Today I was hired to represent a young man in federal sentencing proceedings whose “trial” lawyer had advised him to plead guilty without explaining why, tried to withdraw from the case because the client wasn’t uncritically taking his advice, and then finally on the eve of trial, unprepared, convinced the man to plead guilty because “everybody gets convicted anyway.”
I don’t yet know whether pleading guilty was the advice that I would have given the man. But I do know that if I advise anyone to plead guilty, it’s because I’ve got good reasons that I can articulate to the client — good reasons beyond “everybody gets convicted anyway.”
Everyone most emphatically does not get convicted. Everyone who pleads guilty gets convicted, of course, but if more federal criminal-defense lawyers took cases with an eye to actually defending them rather than telling the clients, “everybody gets convicted” and running them down to the U.S. Attorney’s Office to sing, fewer people would get convicted. Not only would some of the people who otherwise would have pled guilty be acquitted, but also many of the people about whom they would have sung would elect to go to trial, and some of them would be acquitted.

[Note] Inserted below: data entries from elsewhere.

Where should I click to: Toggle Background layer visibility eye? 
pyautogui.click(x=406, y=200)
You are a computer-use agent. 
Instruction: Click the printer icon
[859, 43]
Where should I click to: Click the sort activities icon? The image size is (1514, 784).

There’s a saying among criminal-defense lawyers: If nobody talks, everybody walks. That’s not always entirely true, but it is true that the more defendants stand fast and make the government prove their case, the better it is for the other defendants doing so. The prisoner’s dilemma applies, though. Defendants in federal drug conspiracy cases are sometimes not the most community-minded people, and it’s easy for a lawyer to convince a client that there is some advantage to him in being the first to cooperate with the Government, especially when the lawyer’s official line is, “everybody gets convicted anyway.”

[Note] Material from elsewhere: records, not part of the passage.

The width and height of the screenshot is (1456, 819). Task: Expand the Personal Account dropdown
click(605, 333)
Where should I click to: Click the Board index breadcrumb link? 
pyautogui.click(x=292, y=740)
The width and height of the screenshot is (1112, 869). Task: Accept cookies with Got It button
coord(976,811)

Once the first defendant has started to cooperate, the proof against the others looks more convincing, and they can be convinced, one by one, to follow suit, since “everybody gets convicted anyway.”
I don’t doubt that these lawyers believe what they’re selling their clients. Somehow (confirmation bias?) they disregard the plentiful evidence that defendants can try their federal drug cases and win. Every other lawyer’s win is chalked up as special situation that, for some reason, will never occur again.
If every lawyer had the trial experience to know how the Government’s proof would likely withstand the crucible of a jury trial, there would be cases in which nobody would be the first to cooperate. Everybody would go to trial, and some — possibly all — would be acquitted.
But “no,” they say, “everyone gets convicted anyway.” This is as near a self-fulfilling prophecy as there is in the courthouse. If you believe that your client is going to be convicted anyway, he’ll be convicted, and he’ll probably take everyone else down with him.